Once out of Colombo, tiers of rice paddies glitter in the tropical sun as women in saris and gold earrings bend to set out seedlings. White egrets pose against lime-green grass. Cups hang from spindly trees on rubber plantations; primitive sawmills buzz through teak logs.

Country commerce is specialized. Gampaha is known for its pineapples, and stall after roadside stall offers pyramids of golden fruit. Another village is famed for cashews; baskets heaped with nuts are displayed on rickety tables. Cane furniture is the next town’s craft.

Teen-age hawkers wave and beckon for you to stop. Schoolchildren in white uniforms smile as you pass. The robes of Buddhist monks add streaks of saffron.

As for the madhouse traffic along the two-lane route, it’s worse than Cairo or Rome. Not in numbers of vehicles, but in diversity. “It’s like allowing roller skaters and dog-walkers on your freeways,” a Colombo hotel man had warned me.
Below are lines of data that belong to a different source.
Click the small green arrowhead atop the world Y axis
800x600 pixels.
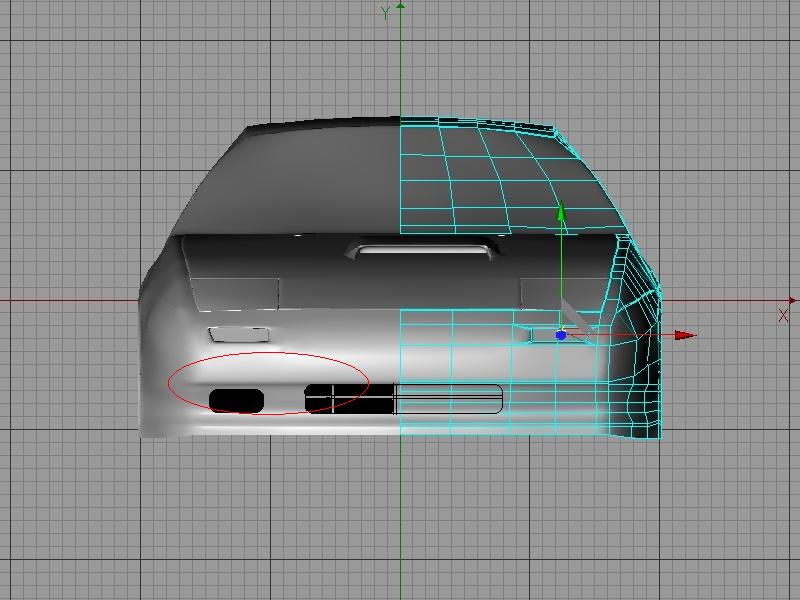(400, 5)
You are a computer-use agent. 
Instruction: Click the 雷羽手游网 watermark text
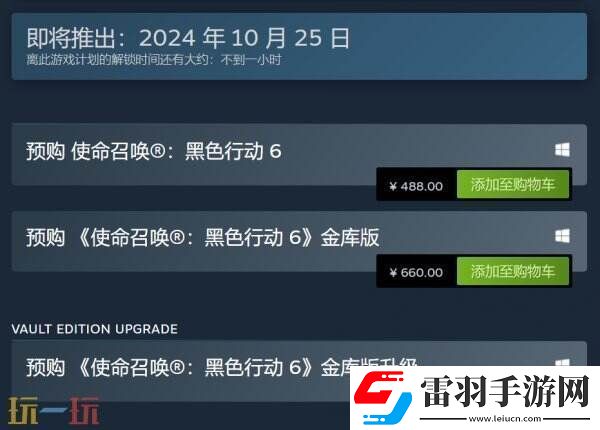point(506,392)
Almost everything weaves. Nissan motorbikes weave precariously around lumbering ox carts and cut between passing buses. A glut of bicycles, motorcycles, flatbed trucks, tractors, vans, fuming three-wheelers, sedans, tour buses, taxis, oxen and donkeys presses for position. The line between the lanes is obliterated, and the dirt shoulders are too packed with pedestrians to offer escape.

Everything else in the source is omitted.